Ce maître qui a porté la philosophie du Hatha yoga en France et qui est, d’ailleurs, communément reconnu comme le premier maître de Hatha yoga en France a eu une existence qui nous éclaire assez bien quant à la question de l’appropriation culturelle dans le yoga. Il est de naissance indienne et commence le yoga à 5 ans. Orphelin très jeune, il brille à travers les disciplines sportives notamment dans le domaine de la course à pied, il est envoyé en France pour y intégrer une école où il pourrait parfaire ses talents sportifs. Il est accueilli par Françoise Dolto et sa famille qui le considère comme l’un de ses membres à part entière. Il est évident que le jeune homme s’imprègne de la culture occidentale et spécifiquement de la culture française mais pour autant, il ne renonce pas à sa propre culture qu’il commence déjà à diffuser grâce à Boris Dolto qui le fait intervenir auprès des élèves de l’école dont il est directeur. Il a, ensuite, consacré sa vie à la diffusion du yoga en France à travers la formation d’enseignants français, la création de fédérations… De son propre aveu, il a toujours souhaité adapter la philosophie du yoga pour la rendre intelligible aux occidentaux. L’exemple de Shri Mahesh est loin d’être unique même si son parcours l’est. A une époque où les liens entre l’Inde et les milieux intellectuels européens étaient très intimes, nombre de maître devenus célèbres ou pas ont porté la philosophie du yoga aux personnes désirant être initiées et aux curieux. Outre Shri Mahesh, nous pouvons citer Swami Sivananda, Swami Satyananda, Swami Devananda, BKS Iyengar qui ont volontairement adapté leurs pratiques pour rendre le yoga accessible et compréhensible à la culture et la forme de pensée occidentale. Il est important d’insister sur ce point parce que le yoga lui-même existe, continue d’exister et existera encore longtemps après nous parce qu’il a cette formidable souplesse inscrite dans ses gênes. Dès le départ de ce périple, parce qu’il s’agit bien d’un voyage, ils ont initié des occidentaux, leur ont ouvert leur portes et leur ont offert la filiation du yoga.
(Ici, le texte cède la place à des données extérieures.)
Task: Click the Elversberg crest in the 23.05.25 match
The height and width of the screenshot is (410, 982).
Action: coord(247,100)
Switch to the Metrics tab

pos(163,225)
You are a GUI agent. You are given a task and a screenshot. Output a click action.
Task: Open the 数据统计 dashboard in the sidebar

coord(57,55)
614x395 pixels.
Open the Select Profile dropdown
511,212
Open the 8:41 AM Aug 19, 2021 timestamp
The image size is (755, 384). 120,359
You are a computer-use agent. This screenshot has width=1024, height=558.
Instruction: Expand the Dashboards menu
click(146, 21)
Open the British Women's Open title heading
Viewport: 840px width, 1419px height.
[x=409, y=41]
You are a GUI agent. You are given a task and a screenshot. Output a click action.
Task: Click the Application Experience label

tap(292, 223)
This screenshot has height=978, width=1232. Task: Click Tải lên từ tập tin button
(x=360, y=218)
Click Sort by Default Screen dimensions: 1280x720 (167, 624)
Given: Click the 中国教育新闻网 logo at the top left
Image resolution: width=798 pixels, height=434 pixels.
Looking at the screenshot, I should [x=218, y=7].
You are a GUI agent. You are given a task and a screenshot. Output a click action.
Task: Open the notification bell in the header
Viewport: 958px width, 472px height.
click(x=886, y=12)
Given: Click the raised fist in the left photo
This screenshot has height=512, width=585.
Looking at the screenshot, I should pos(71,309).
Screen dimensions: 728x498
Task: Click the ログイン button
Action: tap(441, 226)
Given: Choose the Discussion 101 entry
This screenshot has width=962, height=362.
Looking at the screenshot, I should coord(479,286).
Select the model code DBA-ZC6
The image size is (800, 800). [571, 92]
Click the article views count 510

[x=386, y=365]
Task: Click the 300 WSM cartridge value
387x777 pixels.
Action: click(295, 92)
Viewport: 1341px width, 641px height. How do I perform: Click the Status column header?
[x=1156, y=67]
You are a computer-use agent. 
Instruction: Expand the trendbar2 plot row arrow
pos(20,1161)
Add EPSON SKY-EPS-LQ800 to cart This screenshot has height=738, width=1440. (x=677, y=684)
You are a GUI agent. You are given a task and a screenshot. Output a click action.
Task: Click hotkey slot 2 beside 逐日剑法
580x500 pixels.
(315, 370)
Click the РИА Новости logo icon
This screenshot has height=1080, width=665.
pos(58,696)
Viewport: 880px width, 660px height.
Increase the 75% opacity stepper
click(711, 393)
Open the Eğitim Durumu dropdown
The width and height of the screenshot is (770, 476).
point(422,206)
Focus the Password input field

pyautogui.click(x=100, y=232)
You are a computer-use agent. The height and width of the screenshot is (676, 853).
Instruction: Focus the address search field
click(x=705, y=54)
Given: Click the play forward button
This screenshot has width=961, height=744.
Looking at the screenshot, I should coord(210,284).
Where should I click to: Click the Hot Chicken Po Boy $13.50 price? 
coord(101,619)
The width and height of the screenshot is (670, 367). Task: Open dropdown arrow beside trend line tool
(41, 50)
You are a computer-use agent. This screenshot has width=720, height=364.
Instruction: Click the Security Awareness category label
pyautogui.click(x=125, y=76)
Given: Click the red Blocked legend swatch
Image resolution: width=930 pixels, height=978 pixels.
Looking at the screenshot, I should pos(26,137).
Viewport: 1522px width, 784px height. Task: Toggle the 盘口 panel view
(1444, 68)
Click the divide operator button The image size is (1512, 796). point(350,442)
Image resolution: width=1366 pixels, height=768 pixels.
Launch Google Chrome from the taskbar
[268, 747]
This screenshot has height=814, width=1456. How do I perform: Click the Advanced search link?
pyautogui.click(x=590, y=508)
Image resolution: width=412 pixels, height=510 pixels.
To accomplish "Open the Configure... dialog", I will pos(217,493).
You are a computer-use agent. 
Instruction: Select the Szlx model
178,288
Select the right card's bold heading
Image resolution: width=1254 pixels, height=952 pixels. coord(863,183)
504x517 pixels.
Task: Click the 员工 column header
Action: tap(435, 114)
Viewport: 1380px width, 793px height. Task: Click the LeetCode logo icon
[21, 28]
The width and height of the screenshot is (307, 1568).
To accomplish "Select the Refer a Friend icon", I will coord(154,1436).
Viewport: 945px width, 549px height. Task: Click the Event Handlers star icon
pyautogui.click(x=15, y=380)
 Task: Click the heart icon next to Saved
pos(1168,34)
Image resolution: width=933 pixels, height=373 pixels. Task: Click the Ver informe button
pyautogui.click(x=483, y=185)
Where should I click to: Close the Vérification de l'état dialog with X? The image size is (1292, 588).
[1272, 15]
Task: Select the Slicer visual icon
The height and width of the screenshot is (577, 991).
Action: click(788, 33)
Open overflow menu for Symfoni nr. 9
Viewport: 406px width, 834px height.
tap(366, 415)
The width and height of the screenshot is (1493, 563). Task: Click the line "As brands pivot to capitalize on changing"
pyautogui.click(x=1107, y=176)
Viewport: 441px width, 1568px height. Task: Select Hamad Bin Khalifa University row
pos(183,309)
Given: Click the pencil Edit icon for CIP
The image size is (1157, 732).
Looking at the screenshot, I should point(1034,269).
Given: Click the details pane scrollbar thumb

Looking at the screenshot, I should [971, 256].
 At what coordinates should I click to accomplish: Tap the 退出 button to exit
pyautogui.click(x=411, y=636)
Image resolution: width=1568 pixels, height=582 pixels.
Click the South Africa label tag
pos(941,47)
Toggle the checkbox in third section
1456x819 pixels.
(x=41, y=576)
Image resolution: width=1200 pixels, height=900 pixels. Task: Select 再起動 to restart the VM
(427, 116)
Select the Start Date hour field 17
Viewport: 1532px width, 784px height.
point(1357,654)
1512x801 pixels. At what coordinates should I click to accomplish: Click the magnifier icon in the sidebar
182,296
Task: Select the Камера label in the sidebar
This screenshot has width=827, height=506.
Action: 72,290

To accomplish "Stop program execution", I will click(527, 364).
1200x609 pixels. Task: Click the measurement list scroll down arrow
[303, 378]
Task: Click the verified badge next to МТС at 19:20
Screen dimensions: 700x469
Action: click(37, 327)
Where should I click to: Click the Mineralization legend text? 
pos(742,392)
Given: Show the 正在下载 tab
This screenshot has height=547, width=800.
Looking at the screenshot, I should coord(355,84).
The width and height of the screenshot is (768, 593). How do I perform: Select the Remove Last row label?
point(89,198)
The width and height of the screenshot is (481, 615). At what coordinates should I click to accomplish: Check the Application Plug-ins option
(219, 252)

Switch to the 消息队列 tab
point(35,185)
Alors en fidèles pratiquants de yoga comment nous positionner face au porn yoga, au guru du dimanche, aux athlètes reconvertis qui poussent toujours plus loin leur corps dans la douleur… Peut-être, simplement en n’oubliant pas que les atours importent peu. Même si, parfois, on a envie d’attraper un porte-voix et de hurler que se gratter l’oreille en bikini sur la plage ou de rappeler que le beer yoga, ce n’est pas du yoga, gardons en tête que le yoga n’a jamais été autant diffusé, qu’il s’installe dans notre société et que cela passe par des collisions et mariages improbables. J’ai lu sur un blog tout à fait intéressant que  les maîtres qui nous ont porté le yoga ne devaient pas s’imaginer ce que nous allions en faire (référence au porn yoga notamment). Et bien, j’ai tendance à penser qu’au contraire, ils savaient parfaitement par quoi cela passerait. Pour intégrer une culture, pour l’accepter et la respecter, il faut s’approprier ses codes et ses attributs et les faire fusionner avec les siens. A la manière de deux peuples qui se rencontrent et inventent une nouvelle langue en fusionnant les leurs. Le yoga se prête aisément à toutes les adaptations et s’intègre à toutes les cultures justement parce que son essence exclut le dogmatisme. Evidemment, on a plus facilement accès à l’emballage qu’on contenu. Il faut du temps pour déballer, comprendre comment ouvrir la boîte, y entrer puis réaliser ce qu’il y a dedans et trouver l’équilibre entre ce que nous étions et ce que nous devenons. Ne pas abandonner son histoire, son bagage tout en trouvant sa place ici et maintenant. On n’accède pas à la voie du milieu sans passer par les excès.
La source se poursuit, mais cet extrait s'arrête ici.